Sunday, February 19, 2012

Reciprocal Liking

We like people who like us. When retrospecting, partners recall reciprocal liking and attraction.

We like people who are not uniformly positive, but who are perceived to be discriminating in who they like.

Similarly, we like people who start out more neutral toward us but then become increasingly positive.

Being liked is highly validating, opens the door to future interaction and the possibility of a relationship.

1. Proximity and Situations
2. Individuals' Characteristics
3. Dyadic Interactions
Physical Appearance, Personality, Similarity

We prefer others who are similar to us in beliefs, attitudes, and values. Because similarity:
Validates our own self-worth
Promotes shared activities
Increases confidence, self-esteem
Enhances communication
Increases chances that we will be like in return

What you really want is someone who is similar to you on the dimensions that matter to you. Once you find the similar dimensions, once you find someone who passes the first criterion, then you're willing to tolerate a lot of other dimensions.
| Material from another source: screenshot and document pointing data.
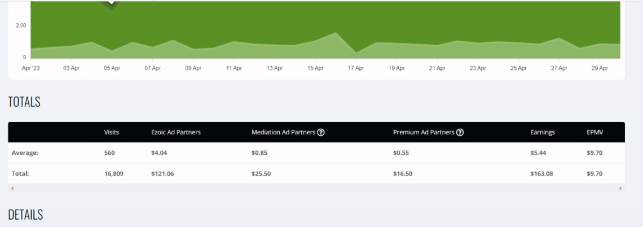Select the Premium Ad Partners column header
Viewport: 643px width, 227px height.
[424, 132]
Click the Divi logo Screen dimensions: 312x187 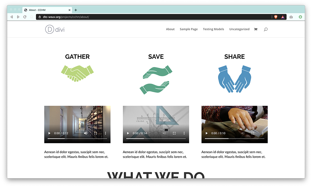(x=55, y=29)
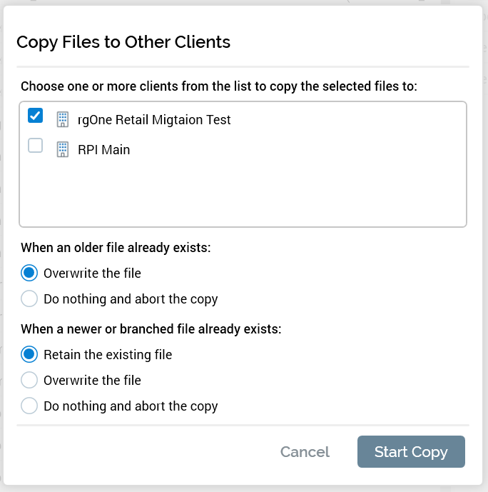
Task: Click the building icon beside RPI Main
Action: pos(62,149)
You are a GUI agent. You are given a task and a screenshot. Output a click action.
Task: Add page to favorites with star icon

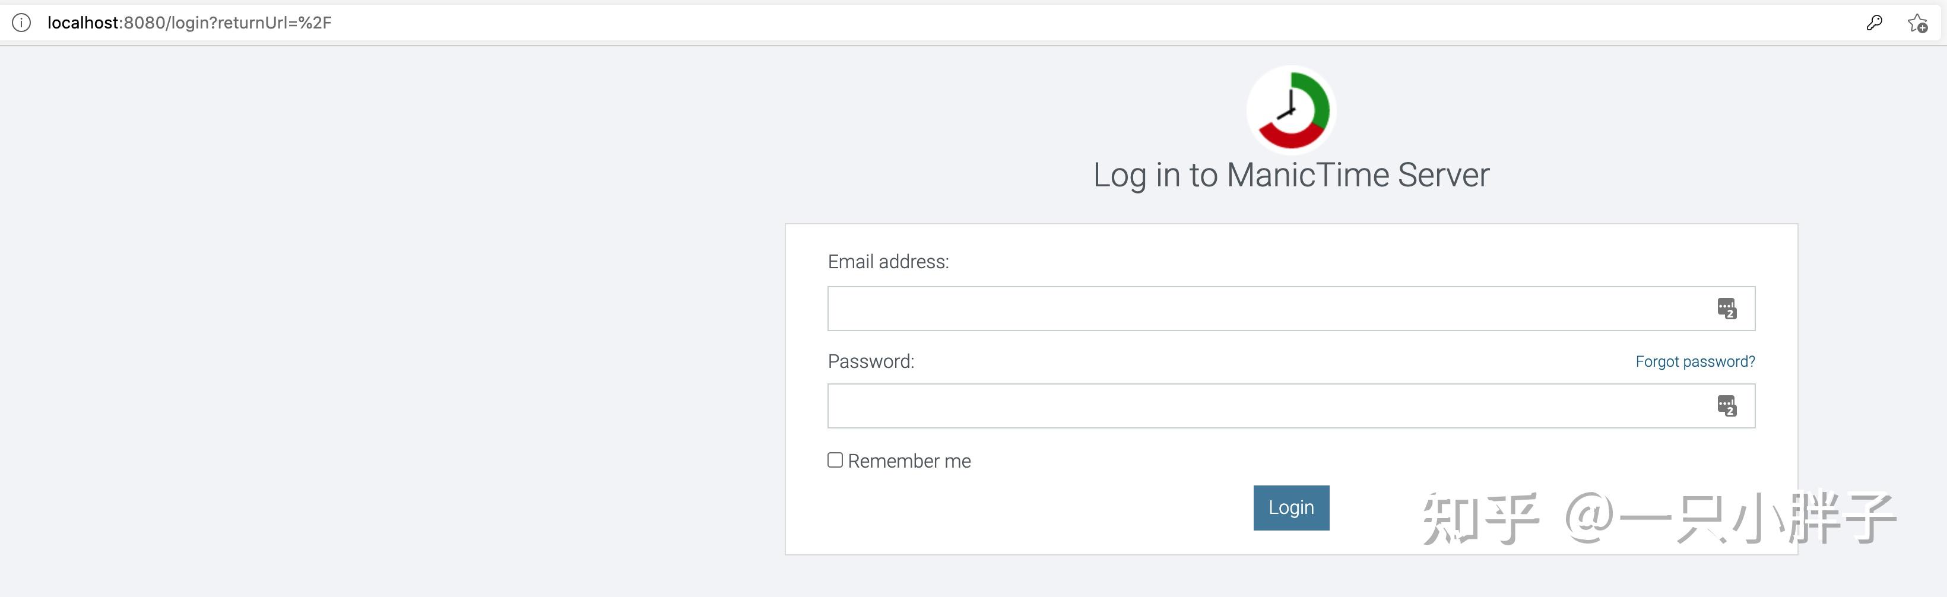click(1917, 23)
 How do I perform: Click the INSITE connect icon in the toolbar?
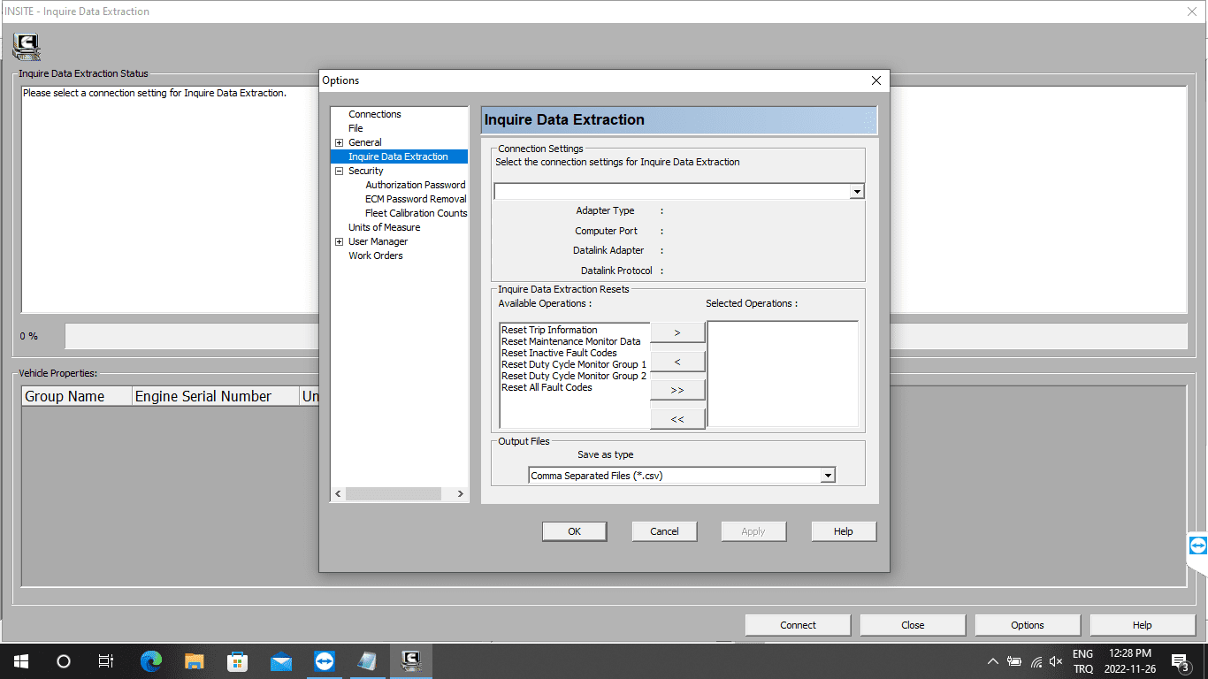(x=27, y=46)
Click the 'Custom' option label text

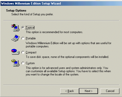click(30, 63)
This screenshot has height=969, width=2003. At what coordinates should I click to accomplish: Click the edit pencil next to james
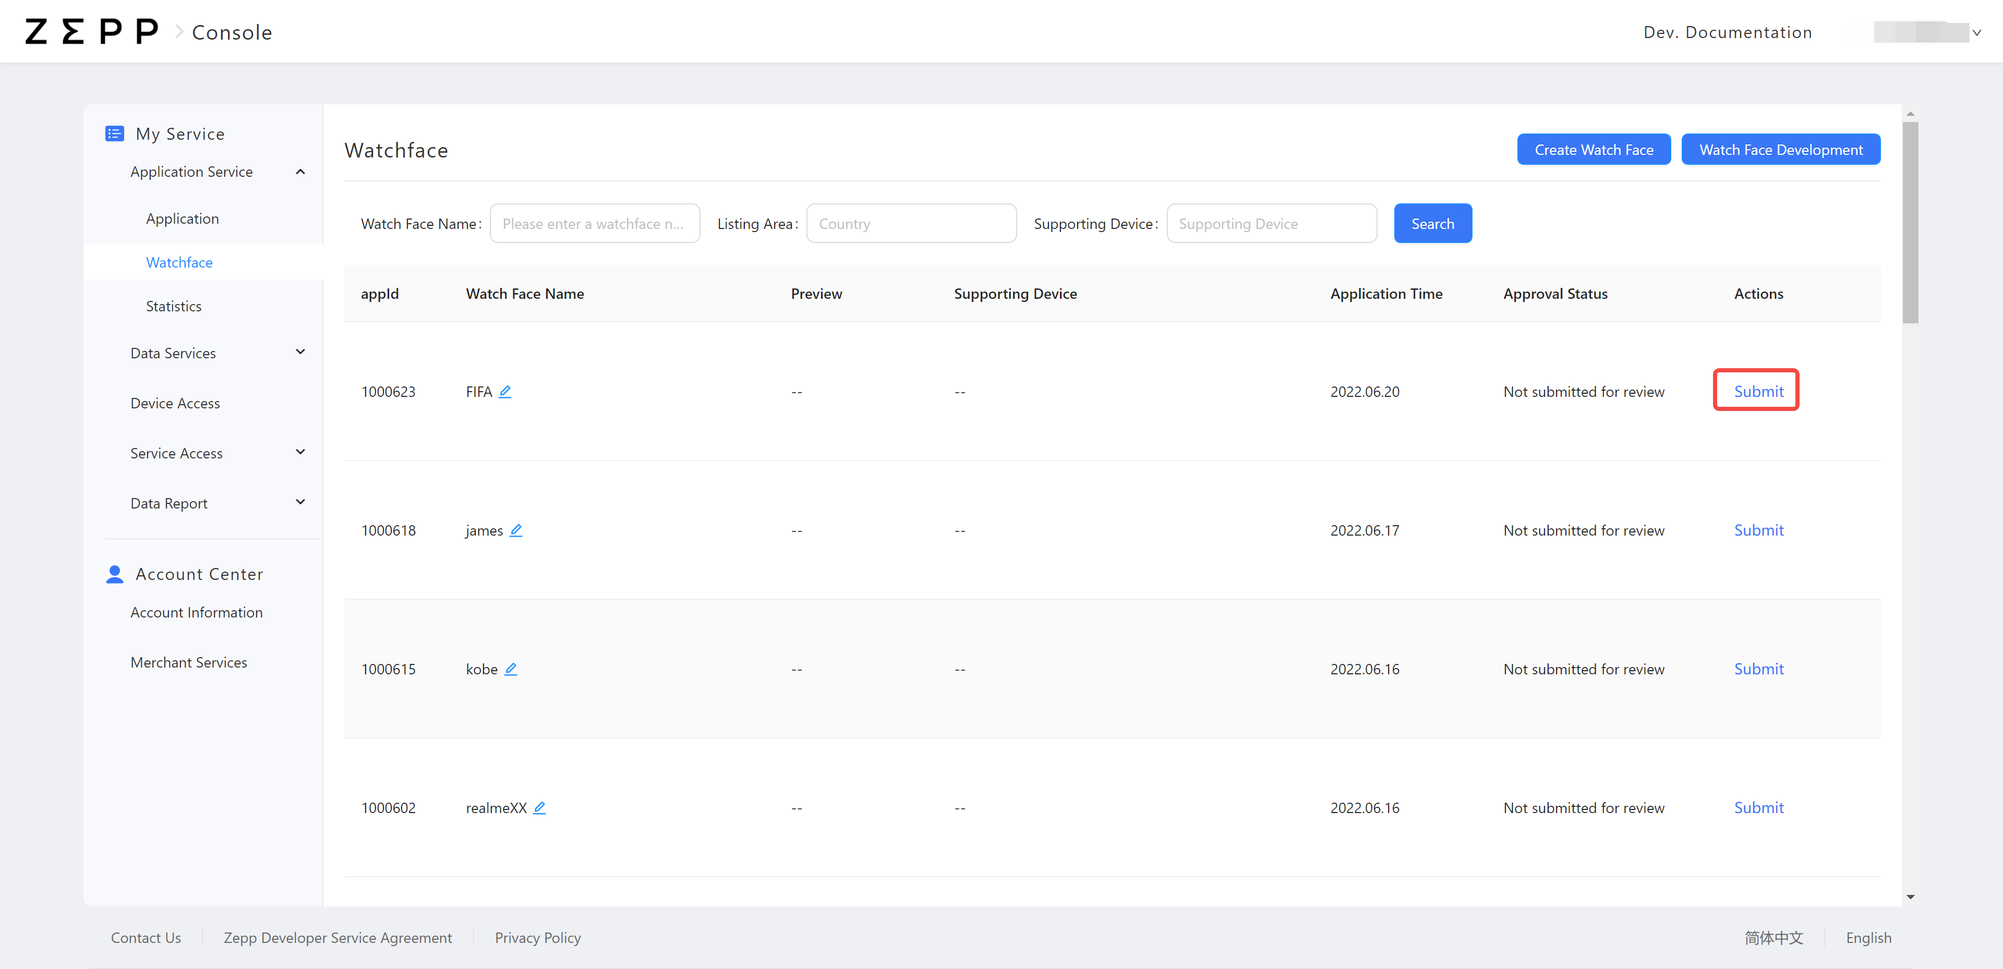point(516,530)
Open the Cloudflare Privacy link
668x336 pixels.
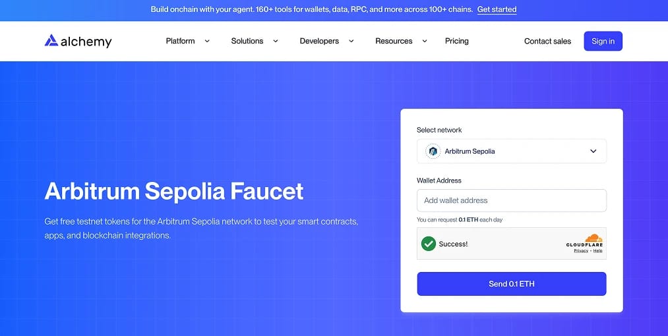pos(581,251)
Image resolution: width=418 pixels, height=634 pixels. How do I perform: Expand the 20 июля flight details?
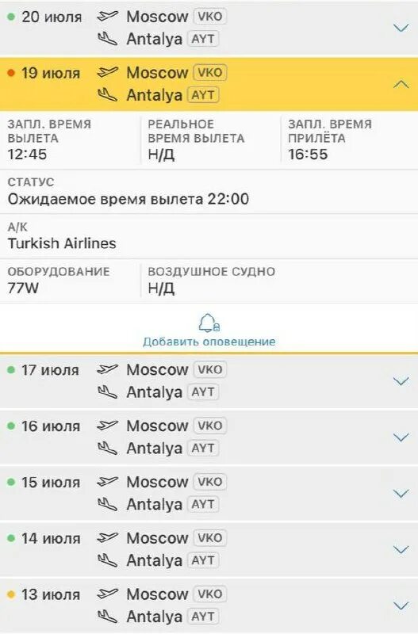[x=401, y=28]
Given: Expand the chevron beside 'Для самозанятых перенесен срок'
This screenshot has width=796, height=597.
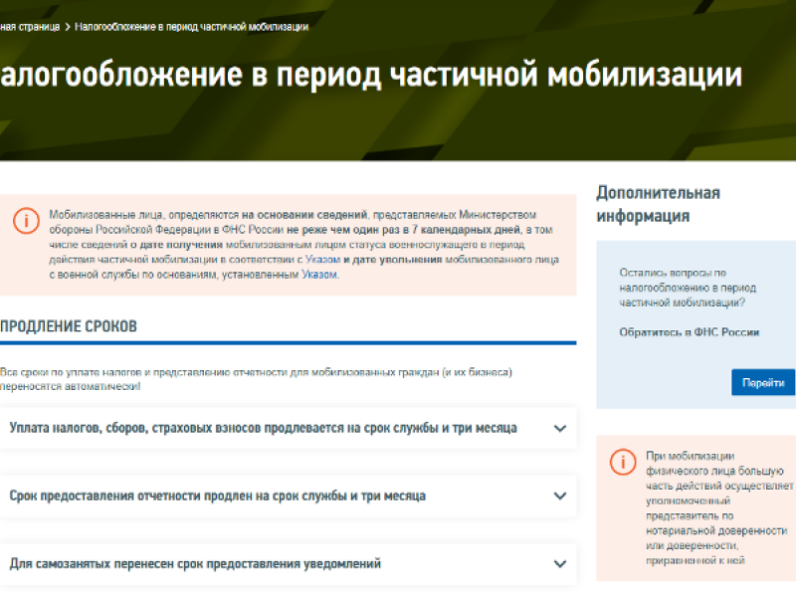Looking at the screenshot, I should pos(559,565).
Two persons have the capacity to talk to one another, to listen to one another, and to open up opportunities to get to know each other, to share the feelings with one another. And then we learn about the other person as an individual.

There is an exchange of information between two people who create some kind of proximity to one another, who sort of like the other person, or haven't found a reason to dislike the other person.